In this code you don't use at all the values returned by collect_data(). Instead, you are using the global variables list_treatment and list_control. This would be a problem if your code called collect_data() more than once. Because of this, it is better to use local variables and return them
number_data = int(input("Enter size of data for each group (they will be same): "))
sim_size = int(input("Enter number of sims: "))
alpha = float(input("Set alpha/significance level: "))
print()
 
def collect_data(number_data):
    print("Enter treatment data points")
    list_treatment = []
    for i in range(number_data):
        entry = float(input("Enter treatment data point: "))

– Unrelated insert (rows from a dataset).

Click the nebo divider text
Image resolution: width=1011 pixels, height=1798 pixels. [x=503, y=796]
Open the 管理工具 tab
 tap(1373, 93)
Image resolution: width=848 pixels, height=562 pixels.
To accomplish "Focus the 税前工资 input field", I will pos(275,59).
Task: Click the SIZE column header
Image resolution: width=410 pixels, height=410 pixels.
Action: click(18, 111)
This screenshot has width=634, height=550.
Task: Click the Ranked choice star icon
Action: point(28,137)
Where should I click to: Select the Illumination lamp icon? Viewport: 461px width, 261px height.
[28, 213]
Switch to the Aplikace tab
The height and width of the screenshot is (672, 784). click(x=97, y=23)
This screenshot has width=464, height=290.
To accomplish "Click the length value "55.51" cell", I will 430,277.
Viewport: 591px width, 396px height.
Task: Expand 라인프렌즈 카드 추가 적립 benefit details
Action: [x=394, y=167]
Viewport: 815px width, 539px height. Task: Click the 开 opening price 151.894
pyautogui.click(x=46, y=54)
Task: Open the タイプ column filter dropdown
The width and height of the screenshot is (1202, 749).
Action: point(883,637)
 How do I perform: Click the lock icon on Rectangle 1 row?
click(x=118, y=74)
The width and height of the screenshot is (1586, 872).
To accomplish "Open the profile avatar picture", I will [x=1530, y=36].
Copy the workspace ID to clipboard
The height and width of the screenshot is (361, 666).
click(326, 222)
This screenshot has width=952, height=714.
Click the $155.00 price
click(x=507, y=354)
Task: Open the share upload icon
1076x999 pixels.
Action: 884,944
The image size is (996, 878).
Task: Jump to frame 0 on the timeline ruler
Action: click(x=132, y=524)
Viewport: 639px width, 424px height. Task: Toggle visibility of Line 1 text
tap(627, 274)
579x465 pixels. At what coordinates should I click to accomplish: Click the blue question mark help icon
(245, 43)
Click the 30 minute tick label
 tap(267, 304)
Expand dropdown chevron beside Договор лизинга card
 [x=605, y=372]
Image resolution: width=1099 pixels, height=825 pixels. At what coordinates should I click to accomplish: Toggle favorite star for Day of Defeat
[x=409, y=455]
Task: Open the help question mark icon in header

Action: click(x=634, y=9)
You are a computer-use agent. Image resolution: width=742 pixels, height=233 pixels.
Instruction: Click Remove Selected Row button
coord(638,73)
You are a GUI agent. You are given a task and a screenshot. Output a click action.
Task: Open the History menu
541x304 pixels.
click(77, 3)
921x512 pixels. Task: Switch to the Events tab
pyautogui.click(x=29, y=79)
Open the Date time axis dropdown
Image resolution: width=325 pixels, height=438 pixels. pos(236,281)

        list_treatment.append(entry)
    print()
    print("Enter control data points")
    list_control = []
    for i in range(number_data):
        entry = float(input("Enter control data point: "))
        list_control.append(entry)
    return list_treatment, list_control
Later in your code, use the values returned
list_treatment, list_control = collect_data(number_data)
print()

difference = compute_mean(list_treatment, list_control)
When number_data is large, it will very soon become tedious to enter the values interactively. A much more flexible solution is to read the values from a file containing the data points, such as a csv file or a numpy data file.